**ACTIVITY:** Exactly as they appear below, repeat the lines from the one with "Task: Uncheck the 팅커뷰링크 add-on checkbox" through the one with "1372x894 pixels.", and no others.

**MATERIAL PROVIDED:**

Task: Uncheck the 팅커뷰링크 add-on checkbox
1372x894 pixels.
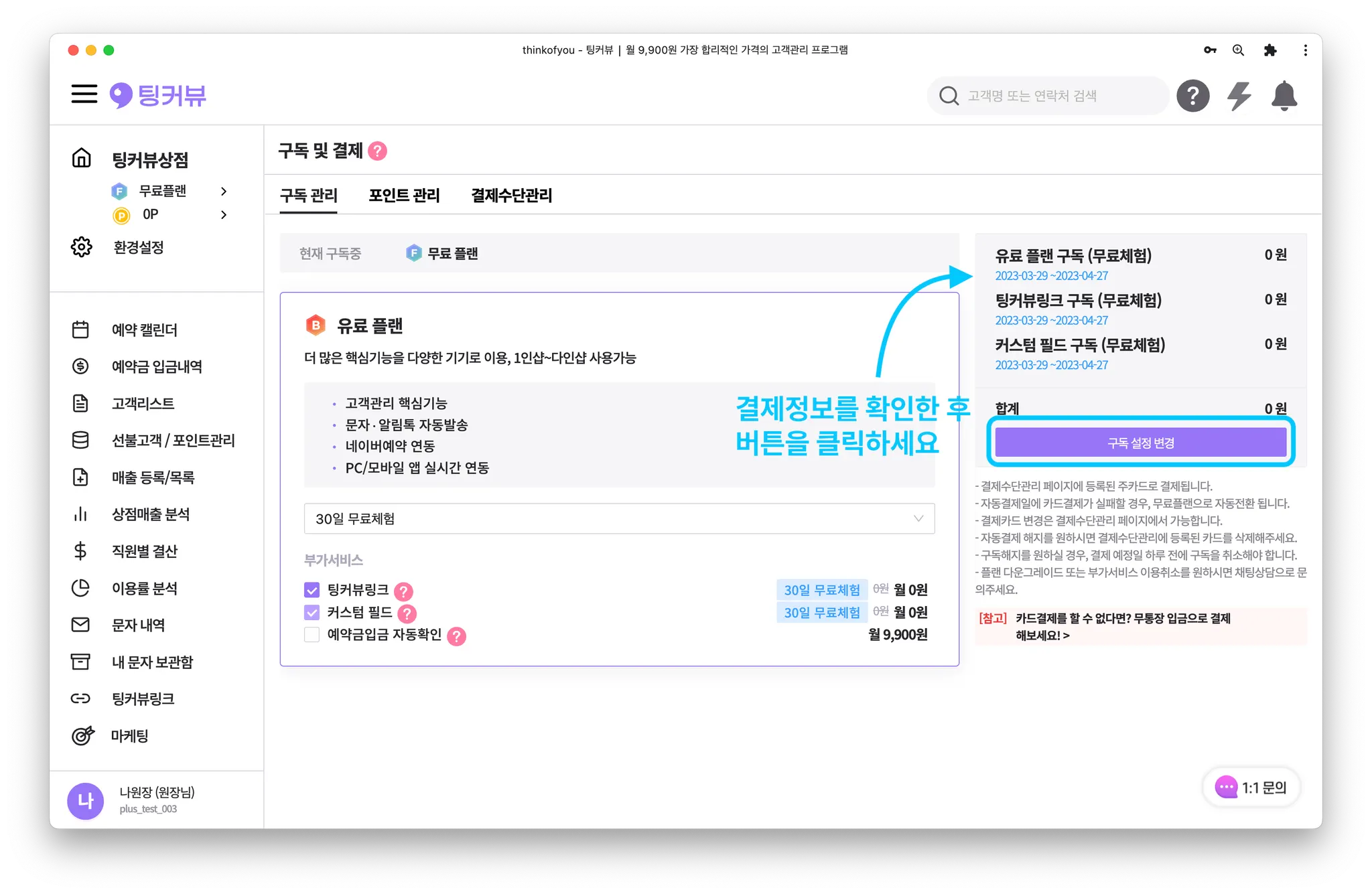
...
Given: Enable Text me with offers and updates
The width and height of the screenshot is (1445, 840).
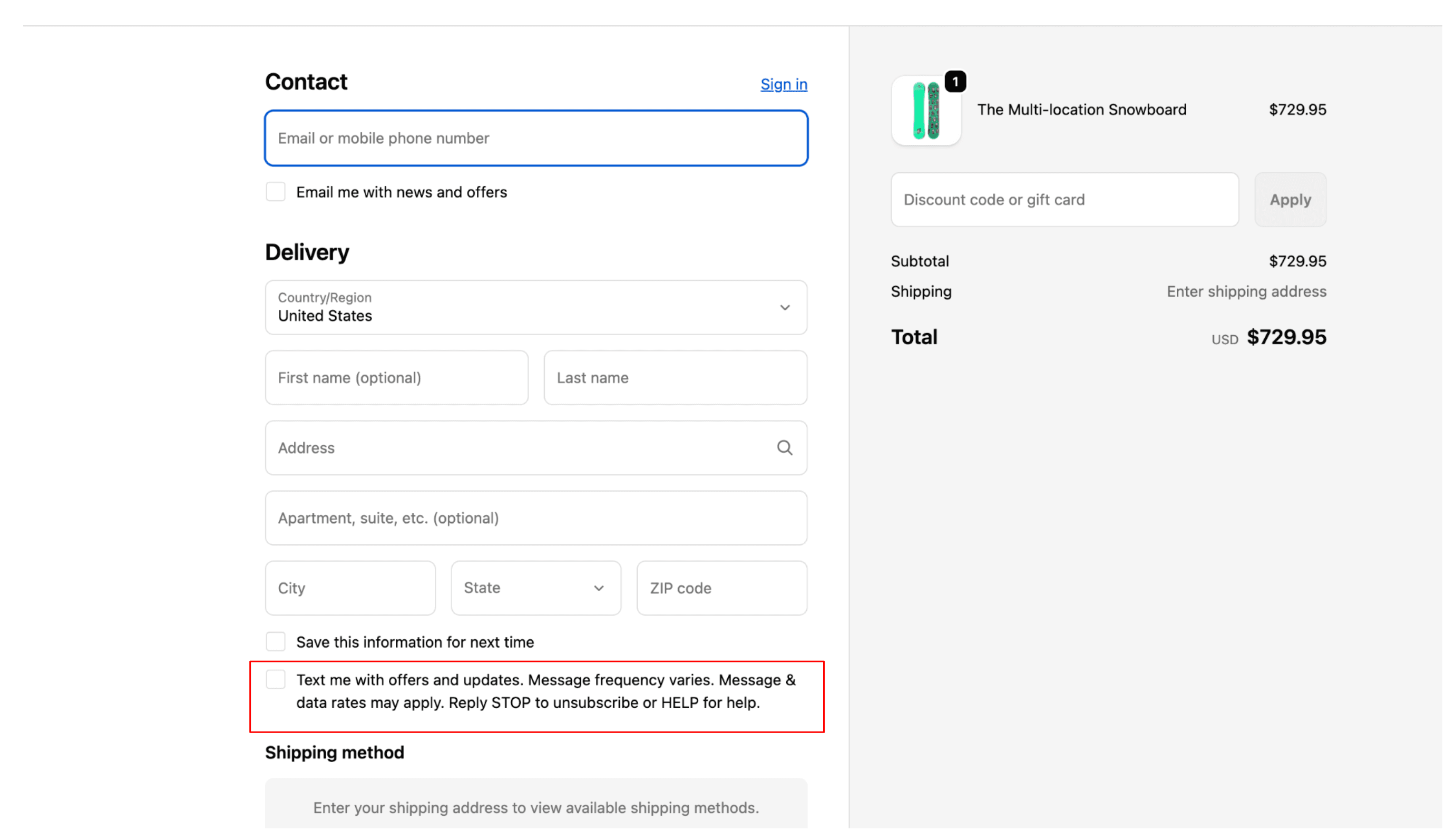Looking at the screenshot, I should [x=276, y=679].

**RESPONSE:**
Task: Uncheck the 팅커뷰링크 add-on checkbox
1372x894 pixels.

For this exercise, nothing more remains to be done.